**CONSIGNE ÉCRITE**
Recopiez fidèlement les lignes des données, de celle qui contient « How do I perform: Click the Players » jusqu'à celle qui contient « pyautogui.click(x=238, y=356) », ces deux lignes incluses, et rien d'autre.

**DONNÉES BRUTES**
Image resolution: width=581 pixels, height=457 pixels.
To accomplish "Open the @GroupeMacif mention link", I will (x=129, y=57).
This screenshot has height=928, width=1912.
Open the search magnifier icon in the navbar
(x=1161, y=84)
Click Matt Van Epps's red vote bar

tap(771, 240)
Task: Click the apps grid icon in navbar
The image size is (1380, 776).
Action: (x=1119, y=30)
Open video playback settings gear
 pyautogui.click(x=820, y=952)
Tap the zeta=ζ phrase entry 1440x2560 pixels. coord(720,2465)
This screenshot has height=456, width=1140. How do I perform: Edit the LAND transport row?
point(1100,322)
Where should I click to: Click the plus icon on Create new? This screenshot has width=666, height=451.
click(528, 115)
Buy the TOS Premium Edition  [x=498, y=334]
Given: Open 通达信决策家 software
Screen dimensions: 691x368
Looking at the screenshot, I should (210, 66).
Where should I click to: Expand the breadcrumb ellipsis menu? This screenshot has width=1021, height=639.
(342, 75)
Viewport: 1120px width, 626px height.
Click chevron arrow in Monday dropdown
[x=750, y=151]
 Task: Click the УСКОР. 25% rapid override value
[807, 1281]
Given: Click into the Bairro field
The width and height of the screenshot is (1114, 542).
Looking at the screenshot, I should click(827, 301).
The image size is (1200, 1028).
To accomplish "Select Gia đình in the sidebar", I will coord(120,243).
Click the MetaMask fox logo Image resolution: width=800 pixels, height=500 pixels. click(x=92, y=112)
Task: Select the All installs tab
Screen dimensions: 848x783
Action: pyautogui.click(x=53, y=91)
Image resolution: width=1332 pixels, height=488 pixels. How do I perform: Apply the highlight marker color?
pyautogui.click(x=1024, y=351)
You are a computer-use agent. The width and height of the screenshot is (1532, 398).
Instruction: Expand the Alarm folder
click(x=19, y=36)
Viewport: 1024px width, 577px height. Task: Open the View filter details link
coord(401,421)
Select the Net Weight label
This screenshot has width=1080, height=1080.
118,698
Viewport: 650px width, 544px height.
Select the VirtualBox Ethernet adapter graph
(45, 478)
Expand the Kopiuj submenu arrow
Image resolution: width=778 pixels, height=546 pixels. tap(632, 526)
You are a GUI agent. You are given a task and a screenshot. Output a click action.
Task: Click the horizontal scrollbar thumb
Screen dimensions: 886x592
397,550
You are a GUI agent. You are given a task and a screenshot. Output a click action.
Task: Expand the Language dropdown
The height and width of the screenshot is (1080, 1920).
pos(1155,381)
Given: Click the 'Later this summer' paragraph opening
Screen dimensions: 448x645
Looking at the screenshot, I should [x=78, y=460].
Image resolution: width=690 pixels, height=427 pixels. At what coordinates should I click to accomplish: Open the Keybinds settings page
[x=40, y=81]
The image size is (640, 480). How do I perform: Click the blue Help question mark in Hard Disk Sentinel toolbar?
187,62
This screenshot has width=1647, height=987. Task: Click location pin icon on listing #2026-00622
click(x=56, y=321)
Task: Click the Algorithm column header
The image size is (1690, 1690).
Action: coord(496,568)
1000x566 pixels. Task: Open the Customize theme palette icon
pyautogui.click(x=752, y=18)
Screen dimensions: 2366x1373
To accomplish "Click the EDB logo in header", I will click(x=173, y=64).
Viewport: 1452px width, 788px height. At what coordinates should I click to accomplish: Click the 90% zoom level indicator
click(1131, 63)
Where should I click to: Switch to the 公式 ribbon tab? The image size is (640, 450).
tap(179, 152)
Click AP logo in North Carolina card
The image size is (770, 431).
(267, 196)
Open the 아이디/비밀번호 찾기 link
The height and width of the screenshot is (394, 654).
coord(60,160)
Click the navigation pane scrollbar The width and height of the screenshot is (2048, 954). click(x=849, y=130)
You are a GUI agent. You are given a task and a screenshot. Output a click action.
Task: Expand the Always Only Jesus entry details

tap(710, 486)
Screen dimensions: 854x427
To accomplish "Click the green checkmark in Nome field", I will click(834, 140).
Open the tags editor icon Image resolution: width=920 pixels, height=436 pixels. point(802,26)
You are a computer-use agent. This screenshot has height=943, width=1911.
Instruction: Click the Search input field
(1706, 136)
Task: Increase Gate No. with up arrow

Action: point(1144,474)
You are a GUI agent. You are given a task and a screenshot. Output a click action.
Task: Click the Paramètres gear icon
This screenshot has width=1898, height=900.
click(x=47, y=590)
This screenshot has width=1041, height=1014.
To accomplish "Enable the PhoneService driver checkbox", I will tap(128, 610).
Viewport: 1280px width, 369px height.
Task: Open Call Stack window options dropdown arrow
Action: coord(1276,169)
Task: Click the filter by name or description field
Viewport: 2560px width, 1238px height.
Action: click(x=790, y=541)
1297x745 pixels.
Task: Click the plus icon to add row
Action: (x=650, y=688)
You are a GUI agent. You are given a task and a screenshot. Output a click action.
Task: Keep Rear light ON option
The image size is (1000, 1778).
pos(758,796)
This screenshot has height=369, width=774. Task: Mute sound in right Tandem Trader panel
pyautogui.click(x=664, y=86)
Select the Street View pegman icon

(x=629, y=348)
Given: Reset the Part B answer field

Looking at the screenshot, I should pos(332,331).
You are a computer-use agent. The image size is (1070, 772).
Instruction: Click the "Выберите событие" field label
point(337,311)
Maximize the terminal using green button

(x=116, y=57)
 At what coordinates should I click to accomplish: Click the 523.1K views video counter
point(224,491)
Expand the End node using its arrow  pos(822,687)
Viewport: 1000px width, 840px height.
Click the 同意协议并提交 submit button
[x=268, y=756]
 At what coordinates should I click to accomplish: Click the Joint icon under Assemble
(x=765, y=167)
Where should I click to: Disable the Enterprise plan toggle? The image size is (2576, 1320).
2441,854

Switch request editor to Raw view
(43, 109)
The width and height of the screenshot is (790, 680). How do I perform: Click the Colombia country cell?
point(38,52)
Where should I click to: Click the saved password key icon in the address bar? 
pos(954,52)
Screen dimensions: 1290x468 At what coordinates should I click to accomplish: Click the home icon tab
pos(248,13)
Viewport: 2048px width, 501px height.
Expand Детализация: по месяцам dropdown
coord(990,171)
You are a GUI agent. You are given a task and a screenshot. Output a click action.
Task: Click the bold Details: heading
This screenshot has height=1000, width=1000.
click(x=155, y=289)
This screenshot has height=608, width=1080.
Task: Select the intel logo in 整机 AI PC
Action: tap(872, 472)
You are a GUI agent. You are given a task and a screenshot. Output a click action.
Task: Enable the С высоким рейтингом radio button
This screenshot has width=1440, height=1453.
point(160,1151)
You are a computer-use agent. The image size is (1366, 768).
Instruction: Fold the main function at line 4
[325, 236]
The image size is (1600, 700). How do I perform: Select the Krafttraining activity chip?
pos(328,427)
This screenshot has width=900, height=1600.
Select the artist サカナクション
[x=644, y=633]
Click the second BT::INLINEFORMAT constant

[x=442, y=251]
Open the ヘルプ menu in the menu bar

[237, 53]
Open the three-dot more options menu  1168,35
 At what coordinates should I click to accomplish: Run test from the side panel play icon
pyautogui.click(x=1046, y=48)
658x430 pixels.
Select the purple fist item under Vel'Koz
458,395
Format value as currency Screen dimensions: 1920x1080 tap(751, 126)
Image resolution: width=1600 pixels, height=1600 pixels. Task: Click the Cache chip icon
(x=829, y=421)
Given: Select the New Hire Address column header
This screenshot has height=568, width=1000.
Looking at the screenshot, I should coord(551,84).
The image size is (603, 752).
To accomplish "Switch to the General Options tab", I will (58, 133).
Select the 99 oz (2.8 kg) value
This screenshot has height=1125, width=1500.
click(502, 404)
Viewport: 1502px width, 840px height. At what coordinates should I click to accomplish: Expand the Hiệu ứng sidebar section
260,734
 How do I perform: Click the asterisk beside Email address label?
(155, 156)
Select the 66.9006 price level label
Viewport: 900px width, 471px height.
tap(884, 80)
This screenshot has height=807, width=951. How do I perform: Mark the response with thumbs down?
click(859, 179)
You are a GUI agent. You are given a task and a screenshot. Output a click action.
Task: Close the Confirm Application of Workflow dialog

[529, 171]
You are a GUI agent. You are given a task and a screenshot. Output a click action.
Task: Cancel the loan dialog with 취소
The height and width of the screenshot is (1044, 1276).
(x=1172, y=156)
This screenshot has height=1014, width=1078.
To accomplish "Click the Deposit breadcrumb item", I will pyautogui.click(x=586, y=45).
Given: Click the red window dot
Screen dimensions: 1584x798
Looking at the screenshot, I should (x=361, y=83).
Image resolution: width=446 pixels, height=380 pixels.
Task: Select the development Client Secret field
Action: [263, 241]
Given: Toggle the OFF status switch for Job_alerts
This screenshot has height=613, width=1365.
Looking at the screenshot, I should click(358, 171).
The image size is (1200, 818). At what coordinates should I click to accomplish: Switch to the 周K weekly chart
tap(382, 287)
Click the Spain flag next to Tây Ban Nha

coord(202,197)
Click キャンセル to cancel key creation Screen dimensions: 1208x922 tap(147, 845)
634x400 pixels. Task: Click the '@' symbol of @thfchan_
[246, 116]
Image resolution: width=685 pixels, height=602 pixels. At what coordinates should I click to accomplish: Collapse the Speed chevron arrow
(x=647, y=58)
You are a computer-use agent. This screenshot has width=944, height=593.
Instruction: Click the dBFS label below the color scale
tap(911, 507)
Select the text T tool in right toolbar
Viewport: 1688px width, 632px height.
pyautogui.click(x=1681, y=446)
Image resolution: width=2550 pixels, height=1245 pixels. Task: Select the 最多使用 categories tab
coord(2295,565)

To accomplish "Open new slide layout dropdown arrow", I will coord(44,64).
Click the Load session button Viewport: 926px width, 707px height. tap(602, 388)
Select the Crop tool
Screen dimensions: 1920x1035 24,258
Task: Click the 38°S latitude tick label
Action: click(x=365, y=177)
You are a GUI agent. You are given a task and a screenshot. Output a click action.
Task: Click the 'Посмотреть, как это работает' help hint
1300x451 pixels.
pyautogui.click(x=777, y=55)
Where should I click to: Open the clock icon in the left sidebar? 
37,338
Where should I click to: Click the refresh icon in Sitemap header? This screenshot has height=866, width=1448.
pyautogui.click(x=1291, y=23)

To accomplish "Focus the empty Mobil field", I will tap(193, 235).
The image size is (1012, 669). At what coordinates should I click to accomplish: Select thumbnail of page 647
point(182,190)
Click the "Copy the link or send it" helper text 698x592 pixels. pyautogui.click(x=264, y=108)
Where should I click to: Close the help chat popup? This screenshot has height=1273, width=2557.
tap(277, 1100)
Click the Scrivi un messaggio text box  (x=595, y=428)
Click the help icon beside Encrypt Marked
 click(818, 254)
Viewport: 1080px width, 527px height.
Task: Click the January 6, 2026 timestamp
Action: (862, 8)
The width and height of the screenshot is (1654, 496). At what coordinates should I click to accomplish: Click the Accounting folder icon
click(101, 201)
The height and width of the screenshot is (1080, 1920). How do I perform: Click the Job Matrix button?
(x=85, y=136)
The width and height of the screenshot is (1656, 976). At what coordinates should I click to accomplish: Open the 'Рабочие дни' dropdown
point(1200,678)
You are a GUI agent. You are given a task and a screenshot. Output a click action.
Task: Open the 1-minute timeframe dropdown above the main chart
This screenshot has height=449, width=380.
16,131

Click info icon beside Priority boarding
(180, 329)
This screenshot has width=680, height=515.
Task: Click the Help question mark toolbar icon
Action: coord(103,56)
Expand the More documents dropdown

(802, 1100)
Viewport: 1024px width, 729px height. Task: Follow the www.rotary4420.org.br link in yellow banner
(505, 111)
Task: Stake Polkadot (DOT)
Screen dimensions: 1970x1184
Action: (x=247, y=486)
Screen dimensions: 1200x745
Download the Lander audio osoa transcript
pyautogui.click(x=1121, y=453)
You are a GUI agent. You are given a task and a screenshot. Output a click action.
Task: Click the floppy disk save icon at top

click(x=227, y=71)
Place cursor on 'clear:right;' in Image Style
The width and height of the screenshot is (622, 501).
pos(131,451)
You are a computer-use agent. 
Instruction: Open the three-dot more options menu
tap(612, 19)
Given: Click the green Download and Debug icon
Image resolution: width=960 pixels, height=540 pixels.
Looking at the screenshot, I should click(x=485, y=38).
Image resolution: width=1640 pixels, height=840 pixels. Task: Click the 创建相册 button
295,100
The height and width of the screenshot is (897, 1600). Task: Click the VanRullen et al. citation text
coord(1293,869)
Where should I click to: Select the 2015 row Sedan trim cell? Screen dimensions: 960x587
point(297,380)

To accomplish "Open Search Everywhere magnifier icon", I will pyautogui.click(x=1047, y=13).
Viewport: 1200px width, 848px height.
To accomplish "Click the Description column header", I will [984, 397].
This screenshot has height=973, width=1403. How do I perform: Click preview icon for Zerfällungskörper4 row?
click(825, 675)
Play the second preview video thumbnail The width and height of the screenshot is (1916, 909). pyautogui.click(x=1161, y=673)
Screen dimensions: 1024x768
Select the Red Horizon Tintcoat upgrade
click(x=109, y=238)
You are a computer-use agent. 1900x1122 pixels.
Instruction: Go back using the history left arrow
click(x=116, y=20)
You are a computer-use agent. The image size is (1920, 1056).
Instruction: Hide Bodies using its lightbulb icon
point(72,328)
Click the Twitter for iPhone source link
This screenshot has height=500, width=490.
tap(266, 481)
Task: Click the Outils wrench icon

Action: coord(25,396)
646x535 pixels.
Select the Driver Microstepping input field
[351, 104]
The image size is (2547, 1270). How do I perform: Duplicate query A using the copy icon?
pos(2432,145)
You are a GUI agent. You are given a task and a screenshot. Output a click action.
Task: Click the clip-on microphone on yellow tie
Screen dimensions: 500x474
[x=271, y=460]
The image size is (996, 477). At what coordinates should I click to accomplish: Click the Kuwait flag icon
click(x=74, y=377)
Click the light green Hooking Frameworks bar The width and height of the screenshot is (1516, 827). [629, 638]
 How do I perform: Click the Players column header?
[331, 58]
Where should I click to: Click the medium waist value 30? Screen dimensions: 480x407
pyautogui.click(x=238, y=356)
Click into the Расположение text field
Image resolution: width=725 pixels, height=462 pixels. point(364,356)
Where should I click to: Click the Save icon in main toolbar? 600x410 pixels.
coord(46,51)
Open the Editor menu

**CORRIGÉ DE L'EXERCICE**
 How do I perform: Click the Players column header?
[331, 58]
Where should I click to: Click the medium waist value 30? Screen dimensions: 480x407
pyautogui.click(x=238, y=356)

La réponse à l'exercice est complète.